Task input below:

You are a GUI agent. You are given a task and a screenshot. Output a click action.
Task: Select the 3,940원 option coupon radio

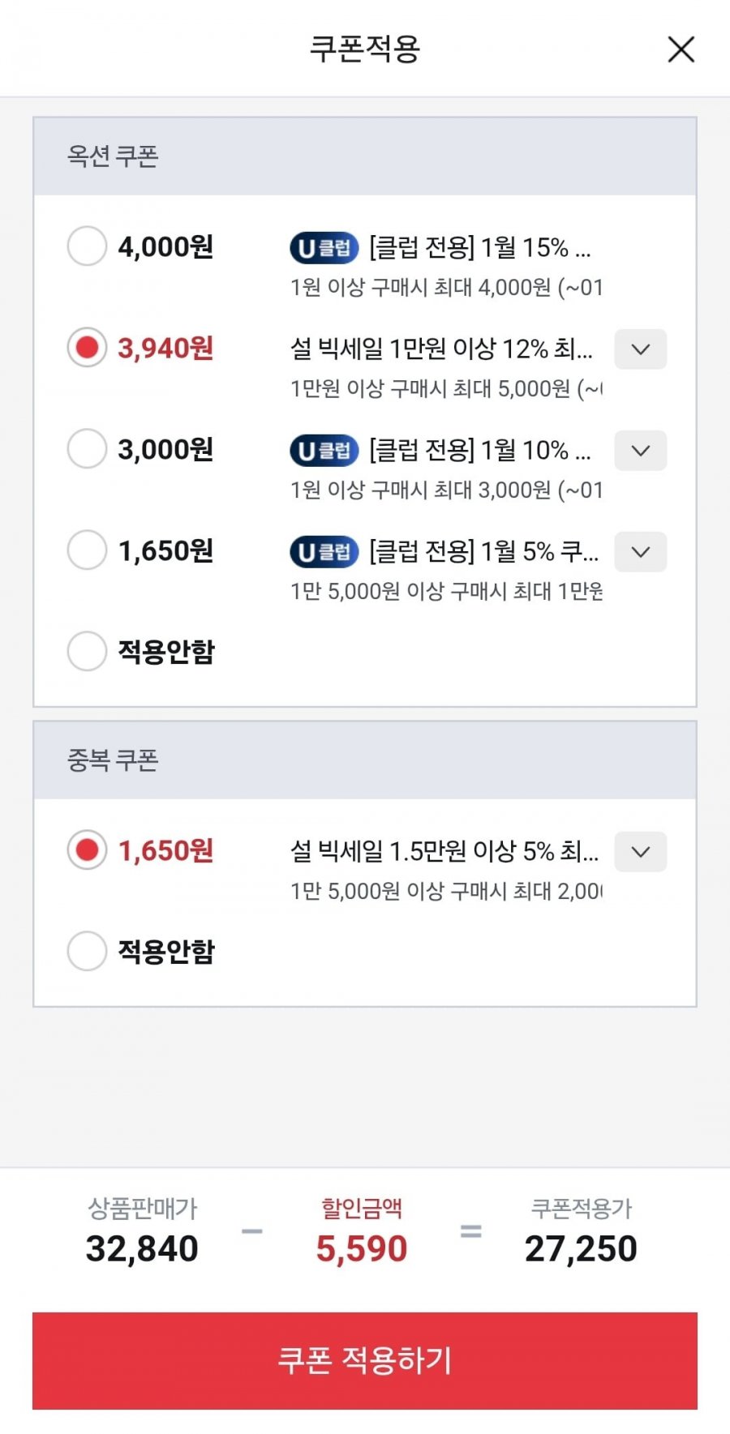click(x=87, y=348)
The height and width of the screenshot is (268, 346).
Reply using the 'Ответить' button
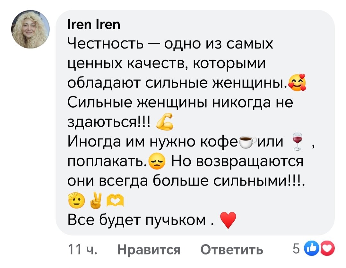[x=232, y=250]
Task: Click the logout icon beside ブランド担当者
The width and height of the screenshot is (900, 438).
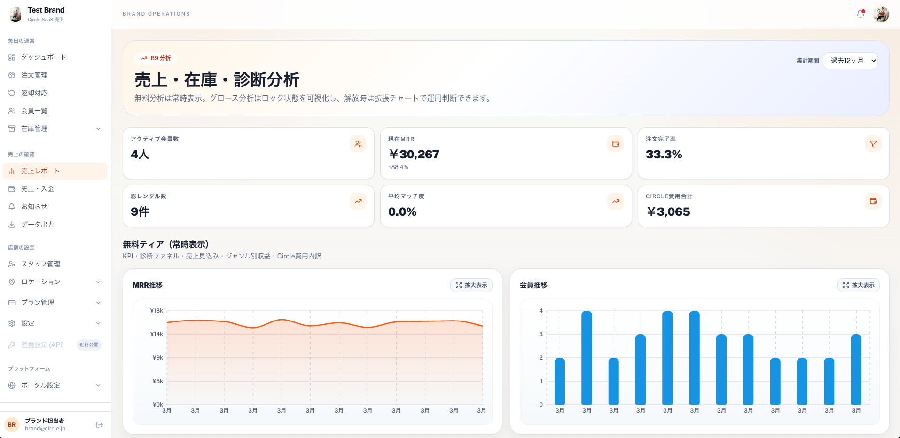Action: [100, 425]
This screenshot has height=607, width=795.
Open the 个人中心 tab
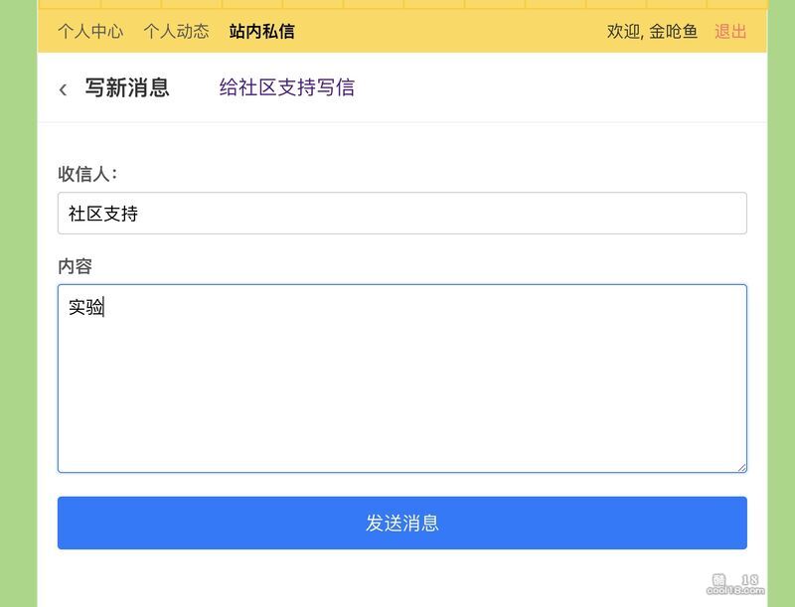90,31
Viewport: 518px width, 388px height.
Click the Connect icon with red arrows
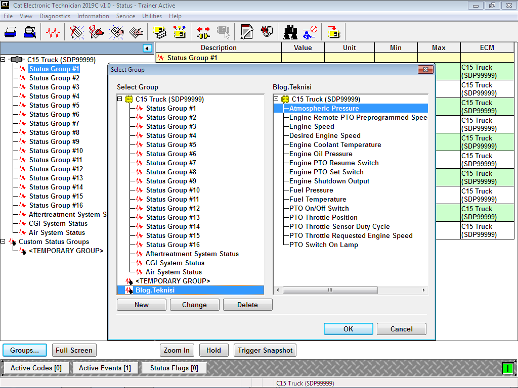[x=204, y=32]
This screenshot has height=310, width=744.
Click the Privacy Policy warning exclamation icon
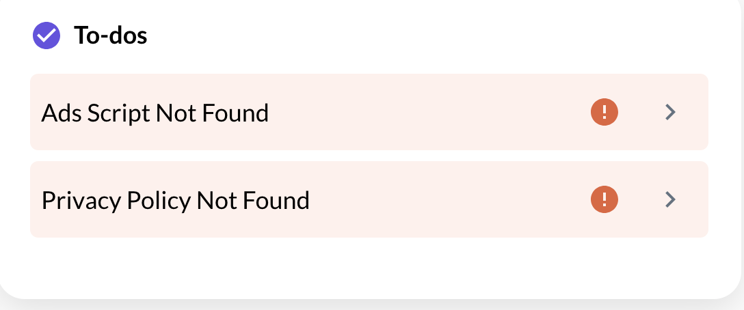[604, 199]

End of Task input.

Leaving out the pictures, please transcribe exactly the lines from the one that holds "This screenshot has height=310, width=744." through the last line of the entries above, both included.

This screenshot has height=310, width=744.
Click the Privacy Policy warning exclamation icon
[604, 199]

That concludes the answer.